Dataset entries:
_ _ _ _ _
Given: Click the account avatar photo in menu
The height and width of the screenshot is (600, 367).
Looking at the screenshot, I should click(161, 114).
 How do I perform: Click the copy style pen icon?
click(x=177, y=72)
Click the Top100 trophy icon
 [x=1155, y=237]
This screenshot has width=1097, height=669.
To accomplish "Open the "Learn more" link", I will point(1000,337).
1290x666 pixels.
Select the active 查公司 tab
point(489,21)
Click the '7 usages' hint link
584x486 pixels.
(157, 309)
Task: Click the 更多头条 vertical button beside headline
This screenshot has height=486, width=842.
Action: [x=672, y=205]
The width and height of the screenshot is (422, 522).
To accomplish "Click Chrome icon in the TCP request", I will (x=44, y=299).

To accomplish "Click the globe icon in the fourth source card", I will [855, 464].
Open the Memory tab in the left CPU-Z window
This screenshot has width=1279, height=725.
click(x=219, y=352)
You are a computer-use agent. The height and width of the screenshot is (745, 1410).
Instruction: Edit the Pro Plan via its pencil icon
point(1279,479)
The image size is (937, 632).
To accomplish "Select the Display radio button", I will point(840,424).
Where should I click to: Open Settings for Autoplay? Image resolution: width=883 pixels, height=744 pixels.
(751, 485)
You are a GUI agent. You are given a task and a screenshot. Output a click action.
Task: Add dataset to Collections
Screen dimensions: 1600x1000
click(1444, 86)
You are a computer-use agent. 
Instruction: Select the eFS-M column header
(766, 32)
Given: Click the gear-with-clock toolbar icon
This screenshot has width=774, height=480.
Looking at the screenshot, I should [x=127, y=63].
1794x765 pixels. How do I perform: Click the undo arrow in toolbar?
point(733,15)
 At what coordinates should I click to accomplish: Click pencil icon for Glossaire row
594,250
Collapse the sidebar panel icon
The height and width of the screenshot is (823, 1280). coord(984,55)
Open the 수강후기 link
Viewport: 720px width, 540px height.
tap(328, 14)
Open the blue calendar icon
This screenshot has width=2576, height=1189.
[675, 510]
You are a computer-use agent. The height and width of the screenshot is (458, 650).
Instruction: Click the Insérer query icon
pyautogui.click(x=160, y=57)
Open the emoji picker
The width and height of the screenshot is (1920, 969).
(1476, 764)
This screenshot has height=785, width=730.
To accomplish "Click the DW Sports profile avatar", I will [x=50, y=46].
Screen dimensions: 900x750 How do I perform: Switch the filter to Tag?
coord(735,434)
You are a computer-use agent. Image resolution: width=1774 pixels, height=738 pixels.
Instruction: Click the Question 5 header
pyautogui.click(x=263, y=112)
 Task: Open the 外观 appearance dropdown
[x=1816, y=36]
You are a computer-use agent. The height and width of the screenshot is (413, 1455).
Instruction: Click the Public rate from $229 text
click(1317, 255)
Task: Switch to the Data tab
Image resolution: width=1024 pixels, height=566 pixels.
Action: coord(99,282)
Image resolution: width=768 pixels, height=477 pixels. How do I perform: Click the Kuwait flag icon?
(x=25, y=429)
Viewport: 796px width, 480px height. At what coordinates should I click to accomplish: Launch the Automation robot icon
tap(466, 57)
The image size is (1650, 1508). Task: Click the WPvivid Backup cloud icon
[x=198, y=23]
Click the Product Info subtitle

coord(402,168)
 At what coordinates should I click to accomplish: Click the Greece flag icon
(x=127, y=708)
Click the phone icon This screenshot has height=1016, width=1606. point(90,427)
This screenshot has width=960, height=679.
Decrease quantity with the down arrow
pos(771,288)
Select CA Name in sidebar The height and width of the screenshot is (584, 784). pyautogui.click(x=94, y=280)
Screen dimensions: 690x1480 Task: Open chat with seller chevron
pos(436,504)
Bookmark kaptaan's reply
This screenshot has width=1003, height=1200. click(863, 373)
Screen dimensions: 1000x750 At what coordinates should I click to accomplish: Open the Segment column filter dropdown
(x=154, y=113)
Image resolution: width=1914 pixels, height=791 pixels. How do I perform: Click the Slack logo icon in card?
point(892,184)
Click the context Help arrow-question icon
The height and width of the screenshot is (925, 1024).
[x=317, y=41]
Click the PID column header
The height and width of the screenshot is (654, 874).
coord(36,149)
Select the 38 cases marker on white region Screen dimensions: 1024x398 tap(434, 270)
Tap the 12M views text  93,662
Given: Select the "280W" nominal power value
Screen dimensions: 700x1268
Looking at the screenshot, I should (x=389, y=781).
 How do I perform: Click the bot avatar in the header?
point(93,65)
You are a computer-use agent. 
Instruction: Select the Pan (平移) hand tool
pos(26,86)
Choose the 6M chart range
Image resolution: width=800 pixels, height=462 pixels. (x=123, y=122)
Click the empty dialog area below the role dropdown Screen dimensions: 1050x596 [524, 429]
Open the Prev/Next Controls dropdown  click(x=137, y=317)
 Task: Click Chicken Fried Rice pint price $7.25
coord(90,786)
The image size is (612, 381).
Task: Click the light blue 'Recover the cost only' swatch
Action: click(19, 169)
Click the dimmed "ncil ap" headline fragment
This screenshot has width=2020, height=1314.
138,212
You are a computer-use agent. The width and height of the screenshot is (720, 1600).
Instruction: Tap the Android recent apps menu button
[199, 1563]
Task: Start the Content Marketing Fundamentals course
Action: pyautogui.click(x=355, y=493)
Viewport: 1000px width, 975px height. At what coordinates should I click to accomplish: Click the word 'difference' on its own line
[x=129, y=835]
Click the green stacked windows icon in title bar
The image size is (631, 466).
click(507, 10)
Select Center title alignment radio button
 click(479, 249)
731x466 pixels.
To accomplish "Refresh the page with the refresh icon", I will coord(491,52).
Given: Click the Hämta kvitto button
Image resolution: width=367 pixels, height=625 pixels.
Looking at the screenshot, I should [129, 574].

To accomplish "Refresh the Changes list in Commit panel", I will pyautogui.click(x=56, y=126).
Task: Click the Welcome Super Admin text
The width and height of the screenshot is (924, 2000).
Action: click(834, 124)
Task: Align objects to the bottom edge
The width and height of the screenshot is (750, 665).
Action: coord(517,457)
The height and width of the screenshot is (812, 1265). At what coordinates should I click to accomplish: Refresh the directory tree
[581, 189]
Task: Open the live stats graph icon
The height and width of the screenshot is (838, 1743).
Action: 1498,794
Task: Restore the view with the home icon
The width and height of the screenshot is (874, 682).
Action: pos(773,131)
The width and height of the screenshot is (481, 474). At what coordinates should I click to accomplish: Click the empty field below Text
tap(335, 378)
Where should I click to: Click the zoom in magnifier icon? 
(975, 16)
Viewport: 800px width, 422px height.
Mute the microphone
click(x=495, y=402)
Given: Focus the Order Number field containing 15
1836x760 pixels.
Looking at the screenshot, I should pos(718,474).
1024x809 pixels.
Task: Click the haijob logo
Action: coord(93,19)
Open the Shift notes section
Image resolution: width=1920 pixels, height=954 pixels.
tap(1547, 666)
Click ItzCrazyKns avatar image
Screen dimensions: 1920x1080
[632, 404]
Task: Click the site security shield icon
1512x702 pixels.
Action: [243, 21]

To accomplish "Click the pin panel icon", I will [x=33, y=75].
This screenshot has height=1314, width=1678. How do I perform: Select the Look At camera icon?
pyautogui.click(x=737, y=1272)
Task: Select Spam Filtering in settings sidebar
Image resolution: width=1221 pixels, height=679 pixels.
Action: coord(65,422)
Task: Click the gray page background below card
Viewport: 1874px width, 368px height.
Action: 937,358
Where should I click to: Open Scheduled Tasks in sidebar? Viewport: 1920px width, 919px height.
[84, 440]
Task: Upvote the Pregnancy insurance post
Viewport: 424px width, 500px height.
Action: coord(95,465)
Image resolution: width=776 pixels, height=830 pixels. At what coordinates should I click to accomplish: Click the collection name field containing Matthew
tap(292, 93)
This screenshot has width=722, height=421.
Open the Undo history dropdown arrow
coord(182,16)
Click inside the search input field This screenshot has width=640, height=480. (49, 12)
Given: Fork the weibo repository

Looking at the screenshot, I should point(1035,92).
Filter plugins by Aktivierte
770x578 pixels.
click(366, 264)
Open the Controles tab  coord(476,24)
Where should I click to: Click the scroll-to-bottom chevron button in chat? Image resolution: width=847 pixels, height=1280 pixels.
_ _ _ _ _
PROBLEM DESCRIPTION
Return word for word the lines above from the line with "Task: Add dataset to Collections" to the line with "Given: Click the gear-with-clock toolbar icon", including both and leaving out all others.

RESPONSE FOR THIS EXERCISE
Task: Add dataset to Collections
Screen dimensions: 1600x1000
click(1444, 86)
You are a computer-use agent. 
Instruction: Select the eFS-M column header
(766, 32)
Given: Click the gear-with-clock toolbar icon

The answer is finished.